> [WHAT THE TASK REQUIRES]
With the pictures omitted, please transcribe exactly the lines beginning at the one that contains "The image size" and ending with the last line of the records below.

> [RECORD EXCERPTS]
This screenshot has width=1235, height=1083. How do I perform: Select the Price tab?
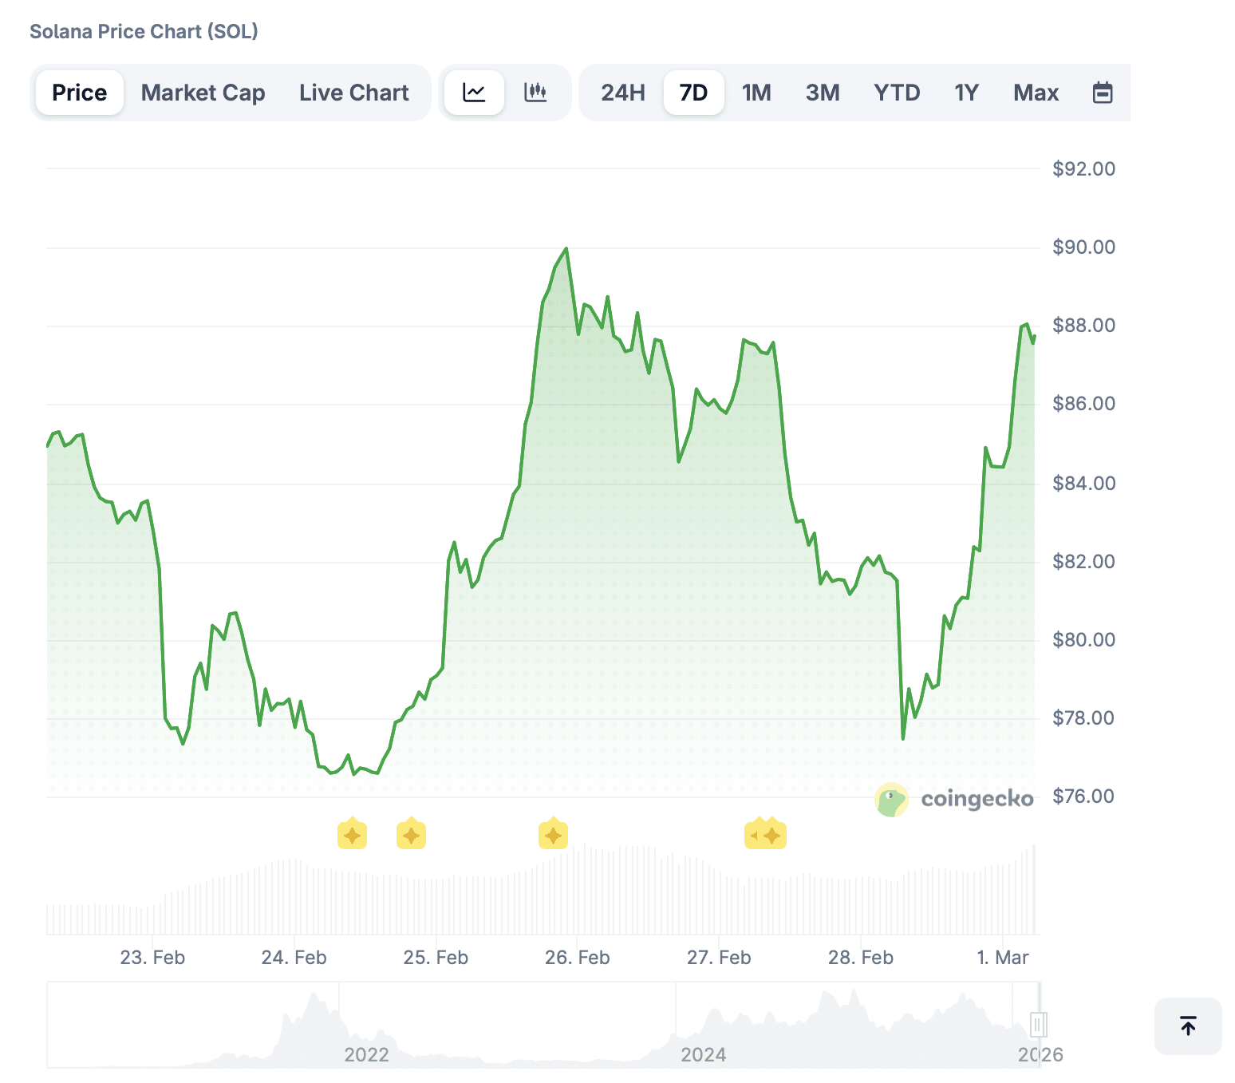click(x=79, y=93)
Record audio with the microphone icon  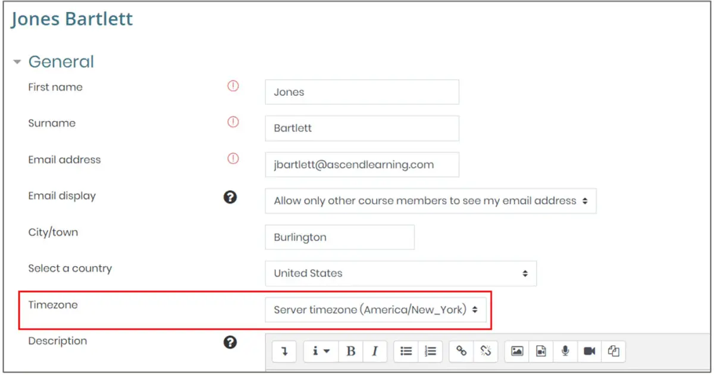tap(565, 351)
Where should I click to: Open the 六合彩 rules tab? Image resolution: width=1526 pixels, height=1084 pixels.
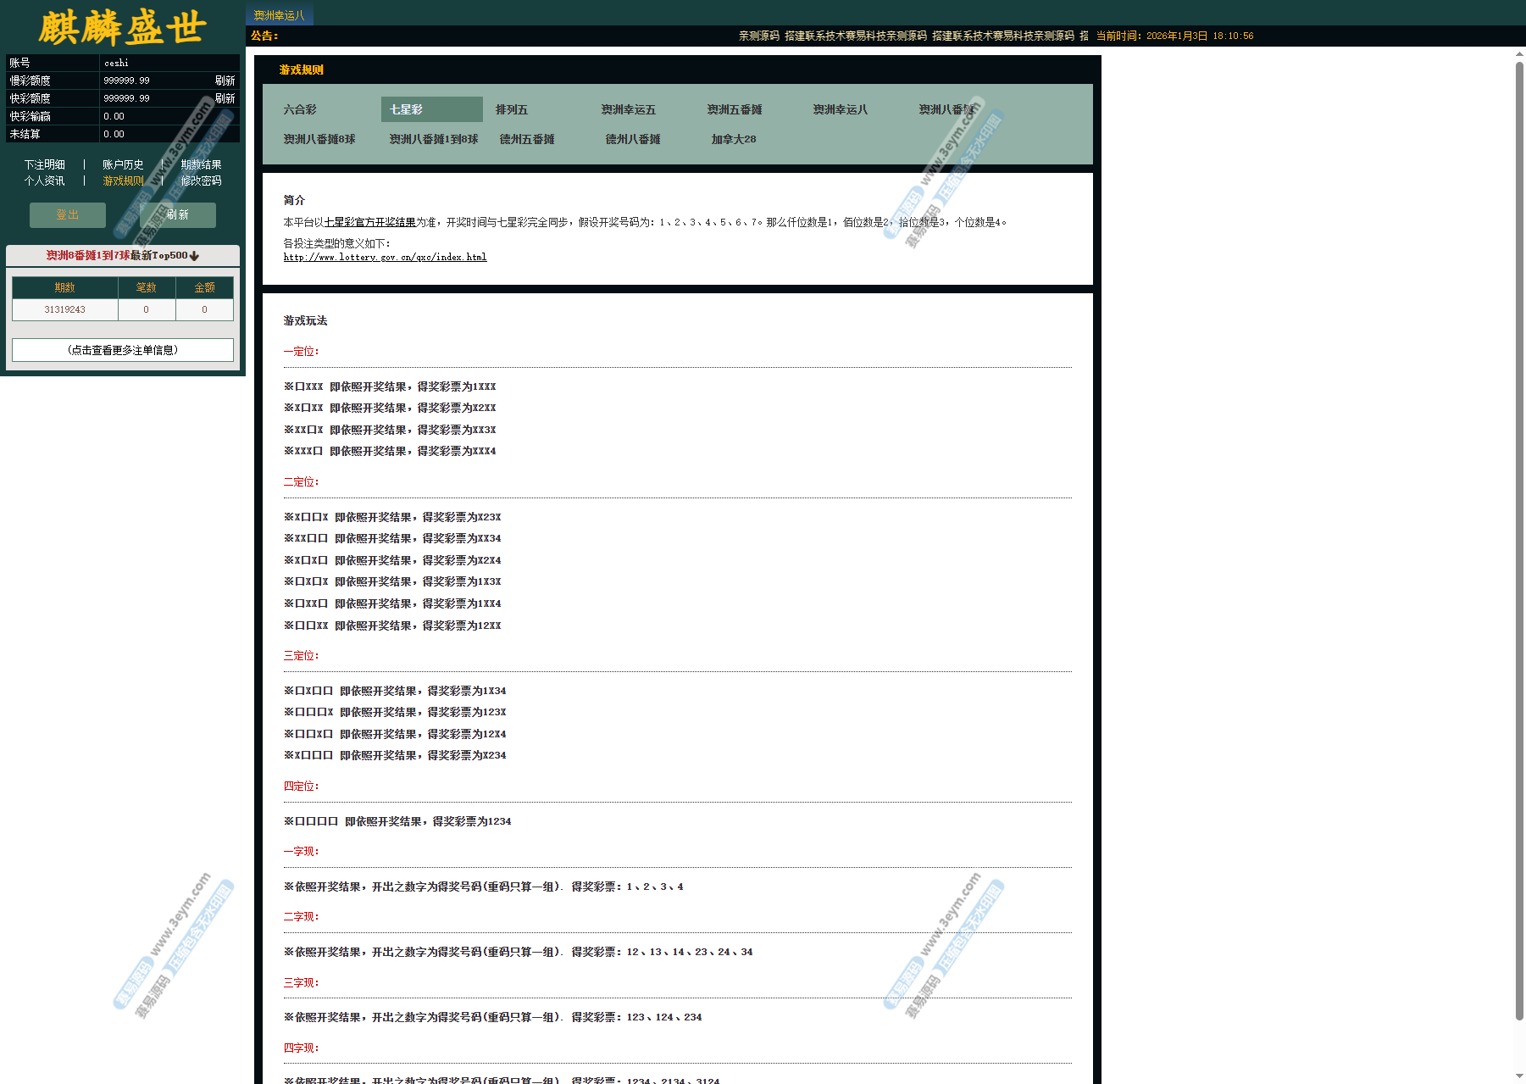pos(300,109)
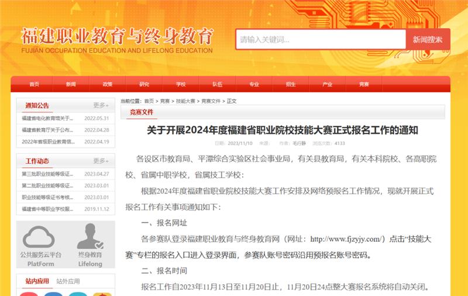Expand 更多 beside 工作动态
This screenshot has width=468, height=296.
tap(101, 161)
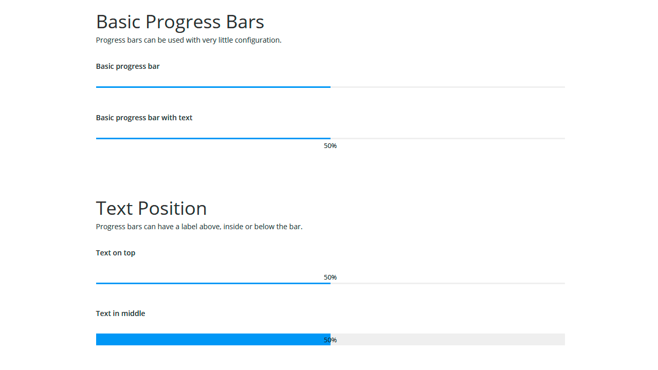The height and width of the screenshot is (370, 658).
Task: Click the unfilled portion of the basic progress bar
Action: [x=447, y=87]
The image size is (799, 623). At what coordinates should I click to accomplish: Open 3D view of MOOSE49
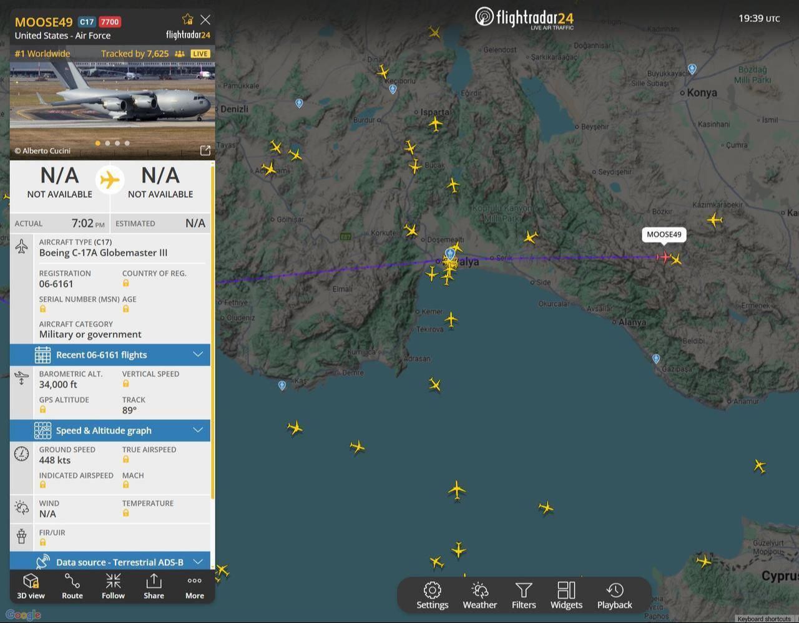click(30, 586)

> [SOLUTION]
The image size is (799, 623). At what coordinates should I click to accomplish: Open 3D view of MOOSE49
click(30, 586)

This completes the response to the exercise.